Did you see this op-ed in the El Paso Times by Sito Negron?
You may have heard about the I-10 Trench project proposed by the Texas Department of Transportation. Part of the Reimagine I-10 study series, this piece in and around Downtown might be the largest transportation project ever in El Paso, at a cost of more than $1 billion. The project proposes to:
• Widen the “Trench” (the sunken portion of Interstate 10 that passes through Downtown), replace the surface, and create adjacent access roads, which will require taking property, some historic, between Yandell Drive and I-10.
• Reconfigure the on- and off-ramps to Downtown and widen the I-10 approaches to the Trench, starting from the east around the Spaghetti Bowl and west around Executive Center Boulevard.
• Remove the bridges that connect to the community north of Downtown, and replace them with two larger bridges.
• Reconfigure the streets — such as Mesa, Kansas, Oregon and others — that connect the community north of I-10 to Downtown and its adjacent neighborhoods.
The project would rival and perhaps exceed the Border West Expressway in scope, complexity and impact. Reconstruction of I-10 from Dallas Street to Executive will clog I-10 traffic for years, change the face of Downtown, and alter how the city — especially neighborhoods of the urban core, from Mission Hills to Kern Place to Rio Grande to Five Points — connects to Downtown.

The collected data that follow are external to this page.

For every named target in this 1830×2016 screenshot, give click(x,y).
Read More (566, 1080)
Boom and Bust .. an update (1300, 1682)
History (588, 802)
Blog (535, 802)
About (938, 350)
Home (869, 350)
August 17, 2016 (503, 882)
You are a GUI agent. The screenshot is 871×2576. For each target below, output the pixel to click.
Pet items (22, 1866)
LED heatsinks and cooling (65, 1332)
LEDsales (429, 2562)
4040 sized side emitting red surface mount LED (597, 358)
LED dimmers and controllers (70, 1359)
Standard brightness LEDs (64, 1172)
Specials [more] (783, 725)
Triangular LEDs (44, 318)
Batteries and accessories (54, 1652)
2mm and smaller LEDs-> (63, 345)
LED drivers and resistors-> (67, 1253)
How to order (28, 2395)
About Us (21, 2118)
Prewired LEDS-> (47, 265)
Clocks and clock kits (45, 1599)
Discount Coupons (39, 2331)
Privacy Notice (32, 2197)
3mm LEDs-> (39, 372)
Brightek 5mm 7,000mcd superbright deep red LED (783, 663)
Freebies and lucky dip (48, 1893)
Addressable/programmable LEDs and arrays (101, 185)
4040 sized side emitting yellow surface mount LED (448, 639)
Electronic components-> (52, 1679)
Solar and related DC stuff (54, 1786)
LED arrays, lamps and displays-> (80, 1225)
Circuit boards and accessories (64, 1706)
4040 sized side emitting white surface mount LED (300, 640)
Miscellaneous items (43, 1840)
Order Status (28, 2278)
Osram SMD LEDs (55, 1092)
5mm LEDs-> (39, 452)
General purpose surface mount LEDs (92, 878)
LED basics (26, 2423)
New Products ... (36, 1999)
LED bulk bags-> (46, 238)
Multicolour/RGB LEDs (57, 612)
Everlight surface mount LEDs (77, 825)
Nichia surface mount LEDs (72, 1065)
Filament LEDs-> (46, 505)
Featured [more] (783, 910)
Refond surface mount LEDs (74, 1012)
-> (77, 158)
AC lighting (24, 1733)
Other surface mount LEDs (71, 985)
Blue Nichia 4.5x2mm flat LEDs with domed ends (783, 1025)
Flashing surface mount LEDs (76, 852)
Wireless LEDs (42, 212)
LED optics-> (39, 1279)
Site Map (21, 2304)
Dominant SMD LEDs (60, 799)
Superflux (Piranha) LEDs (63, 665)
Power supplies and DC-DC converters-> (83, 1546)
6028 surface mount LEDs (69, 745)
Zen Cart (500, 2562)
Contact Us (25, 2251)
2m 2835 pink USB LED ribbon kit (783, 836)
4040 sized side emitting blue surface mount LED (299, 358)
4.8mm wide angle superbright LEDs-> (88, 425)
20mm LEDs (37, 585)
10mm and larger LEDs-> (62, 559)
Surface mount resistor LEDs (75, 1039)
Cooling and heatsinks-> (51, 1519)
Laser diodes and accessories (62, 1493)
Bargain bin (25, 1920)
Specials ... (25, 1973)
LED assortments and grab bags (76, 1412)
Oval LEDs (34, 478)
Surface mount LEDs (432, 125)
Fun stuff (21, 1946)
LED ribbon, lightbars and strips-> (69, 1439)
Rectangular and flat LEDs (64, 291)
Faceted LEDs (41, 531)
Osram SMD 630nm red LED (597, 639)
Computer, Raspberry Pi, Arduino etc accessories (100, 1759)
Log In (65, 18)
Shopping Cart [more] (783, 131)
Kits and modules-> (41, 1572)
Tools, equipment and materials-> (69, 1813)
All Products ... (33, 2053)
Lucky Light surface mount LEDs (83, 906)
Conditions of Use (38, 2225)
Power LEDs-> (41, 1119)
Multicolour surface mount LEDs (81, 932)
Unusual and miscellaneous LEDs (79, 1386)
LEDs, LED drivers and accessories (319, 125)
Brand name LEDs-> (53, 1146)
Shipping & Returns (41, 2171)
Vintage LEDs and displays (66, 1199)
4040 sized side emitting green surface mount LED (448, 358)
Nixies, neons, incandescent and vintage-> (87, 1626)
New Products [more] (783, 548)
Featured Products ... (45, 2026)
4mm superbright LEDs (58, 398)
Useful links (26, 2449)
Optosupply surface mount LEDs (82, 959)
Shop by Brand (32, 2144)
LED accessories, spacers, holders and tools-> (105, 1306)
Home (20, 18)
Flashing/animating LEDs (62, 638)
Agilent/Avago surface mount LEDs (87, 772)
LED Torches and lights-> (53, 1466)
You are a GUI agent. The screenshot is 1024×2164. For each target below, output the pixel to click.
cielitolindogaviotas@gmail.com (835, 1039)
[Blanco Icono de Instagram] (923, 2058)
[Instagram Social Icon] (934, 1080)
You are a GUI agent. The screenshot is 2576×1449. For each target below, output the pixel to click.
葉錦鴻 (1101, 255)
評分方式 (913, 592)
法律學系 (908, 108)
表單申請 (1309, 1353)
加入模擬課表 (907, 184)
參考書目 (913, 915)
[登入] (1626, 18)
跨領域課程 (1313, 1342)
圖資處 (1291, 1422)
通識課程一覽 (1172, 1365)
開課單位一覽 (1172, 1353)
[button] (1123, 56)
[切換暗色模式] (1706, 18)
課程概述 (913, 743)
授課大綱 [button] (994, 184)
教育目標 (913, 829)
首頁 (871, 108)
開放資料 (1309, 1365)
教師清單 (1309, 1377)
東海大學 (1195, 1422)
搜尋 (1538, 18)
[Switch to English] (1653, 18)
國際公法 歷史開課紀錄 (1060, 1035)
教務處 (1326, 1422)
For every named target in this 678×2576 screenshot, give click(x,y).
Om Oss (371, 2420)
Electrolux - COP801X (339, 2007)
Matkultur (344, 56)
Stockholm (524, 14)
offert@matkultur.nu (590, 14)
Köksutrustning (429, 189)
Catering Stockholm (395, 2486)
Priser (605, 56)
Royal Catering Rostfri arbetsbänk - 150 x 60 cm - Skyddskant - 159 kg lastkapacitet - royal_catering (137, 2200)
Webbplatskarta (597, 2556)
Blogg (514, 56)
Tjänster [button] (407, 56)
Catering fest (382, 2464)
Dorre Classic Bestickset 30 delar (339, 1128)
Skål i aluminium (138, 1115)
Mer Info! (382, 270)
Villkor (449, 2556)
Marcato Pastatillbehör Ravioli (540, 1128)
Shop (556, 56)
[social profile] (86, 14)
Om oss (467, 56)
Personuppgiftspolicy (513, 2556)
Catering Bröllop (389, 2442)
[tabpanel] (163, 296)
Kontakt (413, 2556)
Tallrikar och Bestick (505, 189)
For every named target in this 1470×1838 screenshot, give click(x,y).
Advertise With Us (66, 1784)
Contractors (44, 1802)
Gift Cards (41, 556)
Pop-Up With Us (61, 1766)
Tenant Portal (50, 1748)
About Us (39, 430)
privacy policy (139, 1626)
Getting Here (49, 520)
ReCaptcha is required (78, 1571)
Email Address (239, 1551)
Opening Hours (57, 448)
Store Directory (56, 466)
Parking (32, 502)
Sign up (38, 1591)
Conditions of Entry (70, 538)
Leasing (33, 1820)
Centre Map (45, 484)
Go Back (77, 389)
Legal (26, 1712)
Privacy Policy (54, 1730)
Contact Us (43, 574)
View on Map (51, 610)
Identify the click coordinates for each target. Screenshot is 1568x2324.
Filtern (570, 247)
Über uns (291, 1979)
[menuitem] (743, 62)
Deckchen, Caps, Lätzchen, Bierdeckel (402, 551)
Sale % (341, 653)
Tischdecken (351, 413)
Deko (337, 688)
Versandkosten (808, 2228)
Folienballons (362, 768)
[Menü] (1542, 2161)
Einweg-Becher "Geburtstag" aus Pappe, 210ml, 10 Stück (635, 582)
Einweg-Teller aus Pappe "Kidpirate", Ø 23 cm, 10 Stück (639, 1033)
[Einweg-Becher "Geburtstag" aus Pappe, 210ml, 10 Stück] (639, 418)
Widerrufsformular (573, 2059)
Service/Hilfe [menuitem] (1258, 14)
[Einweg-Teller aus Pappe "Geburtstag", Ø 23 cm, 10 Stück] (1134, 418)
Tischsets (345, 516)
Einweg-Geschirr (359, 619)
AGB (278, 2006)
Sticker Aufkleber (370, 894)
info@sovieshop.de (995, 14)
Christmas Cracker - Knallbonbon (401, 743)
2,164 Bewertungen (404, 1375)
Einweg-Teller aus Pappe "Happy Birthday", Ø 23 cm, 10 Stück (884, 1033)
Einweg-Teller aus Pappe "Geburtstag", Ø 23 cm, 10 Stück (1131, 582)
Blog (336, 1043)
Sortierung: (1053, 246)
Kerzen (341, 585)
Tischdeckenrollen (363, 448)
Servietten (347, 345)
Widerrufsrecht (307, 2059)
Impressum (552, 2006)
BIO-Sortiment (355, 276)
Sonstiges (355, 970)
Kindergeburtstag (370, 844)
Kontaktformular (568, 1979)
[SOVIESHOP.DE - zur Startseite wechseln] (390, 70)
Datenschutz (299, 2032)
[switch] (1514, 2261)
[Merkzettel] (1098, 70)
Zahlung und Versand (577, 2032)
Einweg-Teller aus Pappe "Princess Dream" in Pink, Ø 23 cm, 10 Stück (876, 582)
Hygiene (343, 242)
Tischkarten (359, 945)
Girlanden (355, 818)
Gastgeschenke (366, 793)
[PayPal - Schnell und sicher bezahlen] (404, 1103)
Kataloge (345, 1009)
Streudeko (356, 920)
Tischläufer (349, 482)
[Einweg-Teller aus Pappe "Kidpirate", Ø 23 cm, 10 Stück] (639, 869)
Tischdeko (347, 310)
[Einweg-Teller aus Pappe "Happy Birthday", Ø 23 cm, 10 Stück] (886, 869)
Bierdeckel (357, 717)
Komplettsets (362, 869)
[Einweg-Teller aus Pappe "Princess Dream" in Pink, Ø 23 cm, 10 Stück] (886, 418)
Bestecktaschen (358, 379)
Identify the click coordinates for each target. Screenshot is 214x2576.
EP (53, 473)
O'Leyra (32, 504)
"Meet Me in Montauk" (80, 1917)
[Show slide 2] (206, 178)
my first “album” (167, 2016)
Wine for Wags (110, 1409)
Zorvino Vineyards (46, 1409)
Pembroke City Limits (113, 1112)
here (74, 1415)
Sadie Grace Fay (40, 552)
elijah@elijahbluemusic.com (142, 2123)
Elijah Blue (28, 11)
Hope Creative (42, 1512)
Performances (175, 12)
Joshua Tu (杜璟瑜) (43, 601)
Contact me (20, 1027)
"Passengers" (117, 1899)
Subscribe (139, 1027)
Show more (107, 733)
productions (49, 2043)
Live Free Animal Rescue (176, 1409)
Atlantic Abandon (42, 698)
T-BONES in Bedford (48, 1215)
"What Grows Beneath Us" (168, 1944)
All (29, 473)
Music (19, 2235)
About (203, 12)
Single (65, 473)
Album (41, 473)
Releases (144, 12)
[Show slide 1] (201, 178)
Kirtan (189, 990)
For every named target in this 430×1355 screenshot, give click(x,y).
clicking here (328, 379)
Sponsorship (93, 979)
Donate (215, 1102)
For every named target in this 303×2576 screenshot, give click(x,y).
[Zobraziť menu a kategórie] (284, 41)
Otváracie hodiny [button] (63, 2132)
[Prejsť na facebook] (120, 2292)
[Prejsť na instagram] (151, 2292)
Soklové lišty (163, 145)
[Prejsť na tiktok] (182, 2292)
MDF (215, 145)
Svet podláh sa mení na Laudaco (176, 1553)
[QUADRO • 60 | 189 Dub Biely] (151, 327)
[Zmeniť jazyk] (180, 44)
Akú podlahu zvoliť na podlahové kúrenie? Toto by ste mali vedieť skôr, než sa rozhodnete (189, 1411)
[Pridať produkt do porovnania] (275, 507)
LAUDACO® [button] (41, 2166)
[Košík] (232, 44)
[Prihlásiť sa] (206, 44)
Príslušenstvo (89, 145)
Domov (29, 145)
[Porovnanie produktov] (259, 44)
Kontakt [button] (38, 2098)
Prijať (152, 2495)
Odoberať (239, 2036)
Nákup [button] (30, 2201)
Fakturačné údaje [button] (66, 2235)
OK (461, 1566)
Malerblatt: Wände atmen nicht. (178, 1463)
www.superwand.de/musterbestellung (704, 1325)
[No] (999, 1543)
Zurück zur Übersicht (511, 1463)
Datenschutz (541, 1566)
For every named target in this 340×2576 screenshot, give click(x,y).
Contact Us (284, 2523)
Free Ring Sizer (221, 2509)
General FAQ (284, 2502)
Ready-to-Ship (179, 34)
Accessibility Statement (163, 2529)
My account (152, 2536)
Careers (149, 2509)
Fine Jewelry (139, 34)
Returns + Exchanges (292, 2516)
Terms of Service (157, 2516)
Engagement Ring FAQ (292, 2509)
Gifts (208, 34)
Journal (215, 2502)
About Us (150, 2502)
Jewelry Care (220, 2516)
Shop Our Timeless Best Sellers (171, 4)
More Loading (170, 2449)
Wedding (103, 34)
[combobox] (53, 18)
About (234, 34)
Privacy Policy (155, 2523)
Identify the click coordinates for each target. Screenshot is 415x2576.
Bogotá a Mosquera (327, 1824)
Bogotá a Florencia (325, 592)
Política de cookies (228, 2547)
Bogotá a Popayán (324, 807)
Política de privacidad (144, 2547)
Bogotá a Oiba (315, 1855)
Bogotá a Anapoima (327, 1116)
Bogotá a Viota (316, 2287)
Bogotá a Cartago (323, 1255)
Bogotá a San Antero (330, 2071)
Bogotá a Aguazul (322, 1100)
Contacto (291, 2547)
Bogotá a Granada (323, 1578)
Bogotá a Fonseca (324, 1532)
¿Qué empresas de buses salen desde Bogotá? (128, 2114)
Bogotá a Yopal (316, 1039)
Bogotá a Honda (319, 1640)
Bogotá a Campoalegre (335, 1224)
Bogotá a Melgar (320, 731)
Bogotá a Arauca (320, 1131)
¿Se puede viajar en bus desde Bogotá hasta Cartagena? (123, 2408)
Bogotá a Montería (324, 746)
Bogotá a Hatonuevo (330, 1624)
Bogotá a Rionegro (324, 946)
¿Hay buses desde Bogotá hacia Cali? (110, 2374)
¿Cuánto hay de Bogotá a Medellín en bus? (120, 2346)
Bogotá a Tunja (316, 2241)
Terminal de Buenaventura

This presents an opportunity. If the Trench is covered, it becomes a tunnel. The top, or cap, becomes usable space that reconnects Downtown to the neighborhoods north of it. Elsewhere, such as in Dallas, the cap is a park. The catch is, it has to be paid for locally, at a cost of hundreds of millions of dollars.
Hundreds of millions of dollars and hours of aggravation and lost productivity as we wait in long lines of traffic.
This project also contemplates removal, which is concerning. We want to restore urban fabric, not further rend it. But the proposal calls for taking two apartment buildings, at least one of which is historic — the iconic Pearl Apartments, with the Sunset Heights mural adding vibrancy and color for thousands of travelers daily; the Holocaust Museum; and the rest of the row of properties along Yandell adjacent to the Trench.
The project contemplates taking the whole southside of Yandell through downtown, including the sports fields at St. Clement’s school, and turning Yandell into a freeway access road.
And for what, exactly?
El Paso’s population has pretty much flatlined since 2012. The numbers used in TXDot’s traffic studies were all compiled in 2012, back when the city had a pulse.
(From 2010 to 2012, El Paso’s population grew by 3.5 percent, fueled by the expansion at Ft. Bliss and a migration of people from Juarez fleeing the violence. From 2012 to 2017, El Paso’s population grew by only 1.5 percent, according to estimates from the U.S. Census Bureau.)
And there are other reasons to think that we’re getting ready for a party that’s not going to happen.
Smart self-driving cars and trucks will be able to communicate with each other, and anticipate the need to slow down. That will reduce the distance necessary between vehicles, and the need for new highways.
Those guys at TXDot are experts at building roads. That’s their job. They’re not going to talk themselves out of work, and budget, by suggesting maybe we don’t need another highway.
If you’re only tool is a hammer, then every problem is going to look like a nail.
The future is dynamic and a billion bucks is a billion bucks. We are already expanding El Paso’s highway capacity with the Go 10 project. Once the money is allocated for widening the trench and capping the freeway, there’s no dodging that bullet. We’re stuck with it, like it or not.